Use a simple test matrix:
| Test | Expected result | Evidence to keep |
|---|---|---|
| External sender to primary user | Message arrives in Gmail inbox | Timestamp and sender address |
| External sender to alias | Message arrives in the mapped user inbox | Alias and destination |
| External sender to group | Members receive or can handle the message | Group address and member result |
| User sends outward | Recipient receives the message | Sender, recipient, timestamp |
| Website form sends email | Business receives form notification | Form page and destination |
| Invoice or CRM sends email | Customer receives legitimate mail | Third-party sender name |
Troubleshoot Gmail MX records
Most MX problems fall into a few categories:
Wrong DNS host
The record was added at the registrar, but the domain uses external nameservers. Check the authoritative nameservers first.
Old MX records still active
Old cPanel, Zoho, or Microsoft records can continue receiving mail if they remain in the live DNS zone with usable priority.
Wrong host field
Some DNS panels require @, some require blank, and some require the full domain. A record on www will not route root-domain email.
Mailbox not created
MX can be correct while delivery still fails because the destination user, alias, or group does not exist.
DNS delay
Google notes that MX changes can take up to 72 hours to be recognized. Keep monitoring instead of making repeated random edits.
Group posting blocked
A support or sales group may reject external senders if posting permissions are too restrictive.
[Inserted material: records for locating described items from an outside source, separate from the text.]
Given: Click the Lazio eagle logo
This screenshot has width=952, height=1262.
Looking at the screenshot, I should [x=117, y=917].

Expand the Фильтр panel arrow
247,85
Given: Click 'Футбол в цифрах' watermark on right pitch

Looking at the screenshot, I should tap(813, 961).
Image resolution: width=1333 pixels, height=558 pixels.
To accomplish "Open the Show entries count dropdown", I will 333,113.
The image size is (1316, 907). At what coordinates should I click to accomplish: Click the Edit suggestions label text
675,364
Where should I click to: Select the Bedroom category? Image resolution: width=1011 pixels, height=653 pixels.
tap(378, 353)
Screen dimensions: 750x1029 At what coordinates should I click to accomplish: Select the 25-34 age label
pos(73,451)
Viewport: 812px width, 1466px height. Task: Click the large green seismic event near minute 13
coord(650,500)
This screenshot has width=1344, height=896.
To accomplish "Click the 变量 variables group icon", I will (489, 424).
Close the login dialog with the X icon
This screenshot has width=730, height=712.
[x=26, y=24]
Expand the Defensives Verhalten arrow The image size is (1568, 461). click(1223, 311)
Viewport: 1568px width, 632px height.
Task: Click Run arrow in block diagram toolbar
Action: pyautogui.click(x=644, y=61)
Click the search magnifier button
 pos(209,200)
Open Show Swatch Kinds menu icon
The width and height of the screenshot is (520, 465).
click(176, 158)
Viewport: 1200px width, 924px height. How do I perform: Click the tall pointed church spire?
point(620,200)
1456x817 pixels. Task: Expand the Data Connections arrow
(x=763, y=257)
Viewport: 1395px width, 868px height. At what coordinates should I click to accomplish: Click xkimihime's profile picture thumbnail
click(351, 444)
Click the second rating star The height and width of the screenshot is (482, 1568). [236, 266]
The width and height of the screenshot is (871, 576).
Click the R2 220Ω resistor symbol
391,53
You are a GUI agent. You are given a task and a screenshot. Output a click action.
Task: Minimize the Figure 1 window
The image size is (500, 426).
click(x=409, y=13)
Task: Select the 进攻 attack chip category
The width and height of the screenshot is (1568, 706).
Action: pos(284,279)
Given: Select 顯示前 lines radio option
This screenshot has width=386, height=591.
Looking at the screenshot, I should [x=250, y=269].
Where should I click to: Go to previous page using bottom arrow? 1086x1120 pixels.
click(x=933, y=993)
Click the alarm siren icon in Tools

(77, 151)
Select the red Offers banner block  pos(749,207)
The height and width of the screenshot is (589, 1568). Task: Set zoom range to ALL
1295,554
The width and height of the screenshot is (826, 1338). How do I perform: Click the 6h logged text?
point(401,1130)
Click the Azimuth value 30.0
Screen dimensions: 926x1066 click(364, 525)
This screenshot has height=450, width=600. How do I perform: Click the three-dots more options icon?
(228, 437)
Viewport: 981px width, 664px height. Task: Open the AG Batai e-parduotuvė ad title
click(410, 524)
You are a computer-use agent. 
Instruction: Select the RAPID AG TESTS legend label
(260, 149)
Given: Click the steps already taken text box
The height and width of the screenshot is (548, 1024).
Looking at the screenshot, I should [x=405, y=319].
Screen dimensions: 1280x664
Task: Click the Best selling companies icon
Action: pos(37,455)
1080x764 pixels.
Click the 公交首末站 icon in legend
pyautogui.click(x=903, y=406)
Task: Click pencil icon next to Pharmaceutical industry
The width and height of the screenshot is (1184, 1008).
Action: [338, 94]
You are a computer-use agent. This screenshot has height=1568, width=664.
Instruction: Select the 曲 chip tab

When troubleshooting, change one thing at a time. If you edit MX records, SPF, DKIM, DMARC, forwarding, and group permissions all at once, you will not know which change fixed or broke mail flow.
Handover notes
A Gmail MX setup is not complete until the owner can see what changed.
MX handover should include
- Domain name and active DNS host.
- Previous mail provider and old MX records.
- New Gmail MX record.
- Date and time of DNS change.
- Person who approved the cutover.
- Users, aliases, and groups tested.
- External test evidence.
- Known items still under monitoring.
- Link to the full Google Workspace setup runbook.
If you want the complete setup path, use this with the broader guide: Google Workspace setup for small businesses.
FAQ
Do I need five Google MX records or one MX record?
Google's current Google Workspace setup uses the single smtp.google.com MX value. Older Workspace setups may still show legacy ASPMX style records, but for new work you should follow the current Admin Console and Google help instructions.
Can I change MX records before creating users?
It is safer to create users, aliases, and groups first. If mail starts routing to Google before the destination exists, senders can receive bounces.
Why can I send email but not receive email?
Sending can work before inbound MX is correct. Receiving depends on live MX records, mailbox existence, and group or alias routing.
Should SPF, DKIM, and DMARC be done with MX?
They are related but separate. MX routes inbound mail. SPF, DKIM, and DMARC help receiving systems authenticate outbound mail from your domain.
How long should I monitor after changing MX records?
Monitor at least through the DNS recognition window, and longer if the business has critical leads, invoices, support requests, or form notifications.